=== HOW TO COMPLETE THIS TASK ===
Please restate the data word for word.

Saved data entries
····················
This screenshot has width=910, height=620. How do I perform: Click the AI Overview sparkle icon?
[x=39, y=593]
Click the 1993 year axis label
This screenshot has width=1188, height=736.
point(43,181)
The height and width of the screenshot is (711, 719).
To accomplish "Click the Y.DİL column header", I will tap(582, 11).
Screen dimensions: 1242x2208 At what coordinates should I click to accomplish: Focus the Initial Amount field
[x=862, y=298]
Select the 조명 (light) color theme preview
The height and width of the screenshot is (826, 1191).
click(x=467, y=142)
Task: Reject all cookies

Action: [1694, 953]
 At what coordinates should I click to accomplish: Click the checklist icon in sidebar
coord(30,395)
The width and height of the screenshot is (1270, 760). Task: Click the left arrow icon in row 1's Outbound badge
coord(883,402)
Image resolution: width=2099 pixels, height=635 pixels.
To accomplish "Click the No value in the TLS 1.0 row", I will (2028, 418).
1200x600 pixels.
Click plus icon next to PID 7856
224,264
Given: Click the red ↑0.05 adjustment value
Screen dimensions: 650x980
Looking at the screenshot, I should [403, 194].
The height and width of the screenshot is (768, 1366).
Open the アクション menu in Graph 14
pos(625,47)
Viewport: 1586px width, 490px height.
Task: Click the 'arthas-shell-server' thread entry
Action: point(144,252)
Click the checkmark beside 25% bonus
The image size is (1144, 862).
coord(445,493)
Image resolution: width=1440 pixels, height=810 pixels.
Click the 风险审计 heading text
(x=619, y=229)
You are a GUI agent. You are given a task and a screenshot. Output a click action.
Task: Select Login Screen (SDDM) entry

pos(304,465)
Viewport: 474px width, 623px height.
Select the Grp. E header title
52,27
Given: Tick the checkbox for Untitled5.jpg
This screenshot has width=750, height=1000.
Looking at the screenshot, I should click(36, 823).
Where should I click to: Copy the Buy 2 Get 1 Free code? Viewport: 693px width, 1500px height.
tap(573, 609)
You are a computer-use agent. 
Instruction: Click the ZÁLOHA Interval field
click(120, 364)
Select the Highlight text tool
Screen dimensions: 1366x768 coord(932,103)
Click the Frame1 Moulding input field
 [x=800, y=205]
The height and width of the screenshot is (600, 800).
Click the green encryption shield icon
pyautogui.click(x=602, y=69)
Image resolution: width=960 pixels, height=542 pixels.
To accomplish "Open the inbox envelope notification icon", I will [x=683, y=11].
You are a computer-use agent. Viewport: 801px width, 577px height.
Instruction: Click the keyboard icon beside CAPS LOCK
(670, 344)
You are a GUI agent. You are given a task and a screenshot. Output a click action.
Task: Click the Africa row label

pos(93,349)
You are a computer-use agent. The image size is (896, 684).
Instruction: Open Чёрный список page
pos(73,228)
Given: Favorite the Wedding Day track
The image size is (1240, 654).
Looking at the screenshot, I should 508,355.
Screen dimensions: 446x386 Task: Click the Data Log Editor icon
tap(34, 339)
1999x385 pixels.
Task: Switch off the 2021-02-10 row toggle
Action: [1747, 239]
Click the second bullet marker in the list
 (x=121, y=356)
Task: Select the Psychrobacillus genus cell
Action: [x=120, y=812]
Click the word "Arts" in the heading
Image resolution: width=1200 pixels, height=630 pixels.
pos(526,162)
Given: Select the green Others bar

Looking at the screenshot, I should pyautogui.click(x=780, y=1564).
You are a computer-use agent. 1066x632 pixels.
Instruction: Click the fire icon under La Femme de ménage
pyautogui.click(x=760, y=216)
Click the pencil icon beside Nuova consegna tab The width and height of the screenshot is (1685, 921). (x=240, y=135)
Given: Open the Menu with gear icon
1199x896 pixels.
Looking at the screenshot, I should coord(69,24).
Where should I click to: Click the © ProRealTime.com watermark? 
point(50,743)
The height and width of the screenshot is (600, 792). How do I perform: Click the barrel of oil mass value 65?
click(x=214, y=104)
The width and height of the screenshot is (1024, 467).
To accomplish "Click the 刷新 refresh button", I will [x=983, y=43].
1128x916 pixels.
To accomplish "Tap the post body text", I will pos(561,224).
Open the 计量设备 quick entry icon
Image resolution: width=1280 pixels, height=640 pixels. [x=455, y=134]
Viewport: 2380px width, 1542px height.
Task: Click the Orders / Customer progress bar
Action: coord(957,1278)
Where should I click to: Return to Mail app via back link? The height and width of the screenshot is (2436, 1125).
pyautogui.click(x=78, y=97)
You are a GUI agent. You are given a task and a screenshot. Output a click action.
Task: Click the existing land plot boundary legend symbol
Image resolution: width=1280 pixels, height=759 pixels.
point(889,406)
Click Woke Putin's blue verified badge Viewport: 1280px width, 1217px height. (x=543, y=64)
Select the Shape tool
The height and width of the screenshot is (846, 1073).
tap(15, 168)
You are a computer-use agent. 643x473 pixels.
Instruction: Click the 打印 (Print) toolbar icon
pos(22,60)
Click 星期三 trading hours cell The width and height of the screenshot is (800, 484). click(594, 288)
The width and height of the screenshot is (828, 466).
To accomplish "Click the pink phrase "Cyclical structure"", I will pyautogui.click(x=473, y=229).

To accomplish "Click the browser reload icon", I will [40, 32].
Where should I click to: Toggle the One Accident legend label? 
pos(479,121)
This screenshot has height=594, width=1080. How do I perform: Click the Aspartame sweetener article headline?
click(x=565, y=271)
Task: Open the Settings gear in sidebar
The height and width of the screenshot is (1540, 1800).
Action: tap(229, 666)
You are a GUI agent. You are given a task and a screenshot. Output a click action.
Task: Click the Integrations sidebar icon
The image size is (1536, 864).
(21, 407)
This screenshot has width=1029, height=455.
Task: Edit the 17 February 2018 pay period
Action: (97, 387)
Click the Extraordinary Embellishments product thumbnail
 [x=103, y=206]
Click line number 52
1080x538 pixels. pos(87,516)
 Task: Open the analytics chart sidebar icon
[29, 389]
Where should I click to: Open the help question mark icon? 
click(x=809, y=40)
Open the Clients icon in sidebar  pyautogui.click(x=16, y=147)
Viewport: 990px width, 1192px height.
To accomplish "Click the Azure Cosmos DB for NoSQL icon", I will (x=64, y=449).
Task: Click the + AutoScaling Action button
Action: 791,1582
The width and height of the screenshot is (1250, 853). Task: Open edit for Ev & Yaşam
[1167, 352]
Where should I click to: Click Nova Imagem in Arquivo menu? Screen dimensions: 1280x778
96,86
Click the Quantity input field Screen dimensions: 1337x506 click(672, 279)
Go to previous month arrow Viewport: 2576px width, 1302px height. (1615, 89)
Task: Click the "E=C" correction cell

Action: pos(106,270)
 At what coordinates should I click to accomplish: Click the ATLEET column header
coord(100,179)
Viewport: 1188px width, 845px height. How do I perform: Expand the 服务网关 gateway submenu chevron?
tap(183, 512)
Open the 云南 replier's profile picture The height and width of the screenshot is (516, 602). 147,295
····················
=== ANSWER TO THIS PROBLEM ===
This screenshot has width=910, height=620. How do I perform: Click the AI Overview sparkle icon?
[x=39, y=593]
Click the 1993 year axis label
This screenshot has width=1188, height=736.
point(43,181)
The height and width of the screenshot is (711, 719).
To accomplish "Click the Y.DİL column header", I will tap(582, 11).
Screen dimensions: 1242x2208 At what coordinates should I click to accomplish: Focus the Initial Amount field
[x=862, y=298]
Select the 조명 (light) color theme preview
The height and width of the screenshot is (826, 1191).
click(x=467, y=142)
Task: Reject all cookies

Action: [1694, 953]
 At what coordinates should I click to accomplish: Click the checklist icon in sidebar
coord(30,395)
The width and height of the screenshot is (1270, 760). Task: Click the left arrow icon in row 1's Outbound badge
coord(883,402)
Image resolution: width=2099 pixels, height=635 pixels.
To accomplish "Click the No value in the TLS 1.0 row", I will (2028, 418).
1200x600 pixels.
Click plus icon next to PID 7856
224,264
Given: Click the red ↑0.05 adjustment value
Screen dimensions: 650x980
Looking at the screenshot, I should [403, 194].
The height and width of the screenshot is (768, 1366).
Open the アクション menu in Graph 14
pos(625,47)
Viewport: 1586px width, 490px height.
Task: Click the 'arthas-shell-server' thread entry
Action: point(144,252)
Click the checkmark beside 25% bonus
The image size is (1144, 862).
coord(445,493)
Image resolution: width=1440 pixels, height=810 pixels.
Click the 风险审计 heading text
(x=619, y=229)
You are a GUI agent. You are given a task and a screenshot. Output a click action.
Task: Select Login Screen (SDDM) entry

pos(304,465)
Viewport: 474px width, 623px height.
Select the Grp. E header title
52,27
Given: Tick the checkbox for Untitled5.jpg
This screenshot has width=750, height=1000.
Looking at the screenshot, I should click(36, 823).
Where should I click to: Copy the Buy 2 Get 1 Free code? Viewport: 693px width, 1500px height.
tap(573, 609)
You are a computer-use agent. 
Instruction: Click the ZÁLOHA Interval field
click(120, 364)
Select the Highlight text tool
Screen dimensions: 1366x768 coord(932,103)
Click the Frame1 Moulding input field
 [x=800, y=205]
The height and width of the screenshot is (600, 800).
Click the green encryption shield icon
pyautogui.click(x=602, y=69)
Image resolution: width=960 pixels, height=542 pixels.
To accomplish "Open the inbox envelope notification icon", I will [x=683, y=11].
You are a computer-use agent. Viewport: 801px width, 577px height.
Instruction: Click the keyboard icon beside CAPS LOCK
(670, 344)
You are a GUI agent. You are given a task and a screenshot. Output a click action.
Task: Click the Africa row label

pos(93,349)
You are a computer-use agent. The image size is (896, 684).
Instruction: Open Чёрный список page
pos(73,228)
Given: Favorite the Wedding Day track
The image size is (1240, 654).
Looking at the screenshot, I should 508,355.
Screen dimensions: 446x386 Task: Click the Data Log Editor icon
tap(34, 339)
1999x385 pixels.
Task: Switch off the 2021-02-10 row toggle
Action: [1747, 239]
Click the second bullet marker in the list
 (x=121, y=356)
Task: Select the Psychrobacillus genus cell
Action: [x=120, y=812]
Click the word "Arts" in the heading
Image resolution: width=1200 pixels, height=630 pixels.
pos(526,162)
Given: Select the green Others bar

Looking at the screenshot, I should pyautogui.click(x=780, y=1564).
You are a computer-use agent. 1066x632 pixels.
Instruction: Click the fire icon under La Femme de ménage
pyautogui.click(x=760, y=216)
Click the pencil icon beside Nuova consegna tab The width and height of the screenshot is (1685, 921). (x=240, y=135)
Given: Open the Menu with gear icon
1199x896 pixels.
Looking at the screenshot, I should coord(69,24).
Where should I click to: Click the © ProRealTime.com watermark? 
point(50,743)
The height and width of the screenshot is (600, 792). How do I perform: Click the barrel of oil mass value 65?
click(x=214, y=104)
The width and height of the screenshot is (1024, 467).
To accomplish "Click the 刷新 refresh button", I will [x=983, y=43].
1128x916 pixels.
To accomplish "Tap the post body text", I will pos(561,224).
Open the 计量设备 quick entry icon
Image resolution: width=1280 pixels, height=640 pixels. [x=455, y=134]
Viewport: 2380px width, 1542px height.
Task: Click the Orders / Customer progress bar
Action: coord(957,1278)
Where should I click to: Return to Mail app via back link? The height and width of the screenshot is (2436, 1125).
pyautogui.click(x=78, y=97)
You are a GUI agent. You are given a task and a screenshot. Output a click action.
Task: Click the existing land plot boundary legend symbol
Image resolution: width=1280 pixels, height=759 pixels.
point(889,406)
Click Woke Putin's blue verified badge Viewport: 1280px width, 1217px height. (x=543, y=64)
Select the Shape tool
The height and width of the screenshot is (846, 1073).
tap(15, 168)
You are a computer-use agent. 643x473 pixels.
Instruction: Click the 打印 (Print) toolbar icon
pos(22,60)
Click 星期三 trading hours cell The width and height of the screenshot is (800, 484). click(594, 288)
The width and height of the screenshot is (828, 466).
To accomplish "Click the pink phrase "Cyclical structure"", I will pyautogui.click(x=473, y=229).

To accomplish "Click the browser reload icon", I will [40, 32].
Where should I click to: Toggle the One Accident legend label? 
pos(479,121)
This screenshot has height=594, width=1080. How do I perform: Click the Aspartame sweetener article headline?
click(x=565, y=271)
Task: Open the Settings gear in sidebar
The height and width of the screenshot is (1540, 1800).
Action: tap(229, 666)
You are a GUI agent. You are given a task and a screenshot. Output a click action.
Task: Click the Integrations sidebar icon
The image size is (1536, 864).
(21, 407)
This screenshot has width=1029, height=455.
Task: Edit the 17 February 2018 pay period
Action: (97, 387)
Click the Extraordinary Embellishments product thumbnail
 [x=103, y=206]
Click line number 52
1080x538 pixels. pos(87,516)
 Task: Open the analytics chart sidebar icon
[29, 389]
Where should I click to: Open the help question mark icon? 
click(x=809, y=40)
Open the Clients icon in sidebar  pyautogui.click(x=16, y=147)
Viewport: 990px width, 1192px height.
To accomplish "Click the Azure Cosmos DB for NoSQL icon", I will (x=64, y=449).
Task: Click the + AutoScaling Action button
Action: 791,1582
The width and height of the screenshot is (1250, 853). Task: Open edit for Ev & Yaşam
[1167, 352]
Where should I click to: Click Nova Imagem in Arquivo menu? Screen dimensions: 1280x778
96,86
Click the Quantity input field Screen dimensions: 1337x506 click(672, 279)
Go to previous month arrow Viewport: 2576px width, 1302px height. (1615, 89)
Task: Click the "E=C" correction cell

Action: pos(106,270)
 At what coordinates should I click to accomplish: Click the ATLEET column header
coord(100,179)
Viewport: 1188px width, 845px height. How do I perform: Expand the 服务网关 gateway submenu chevron?
tap(183, 512)
Open the 云南 replier's profile picture The height and width of the screenshot is (516, 602). 147,295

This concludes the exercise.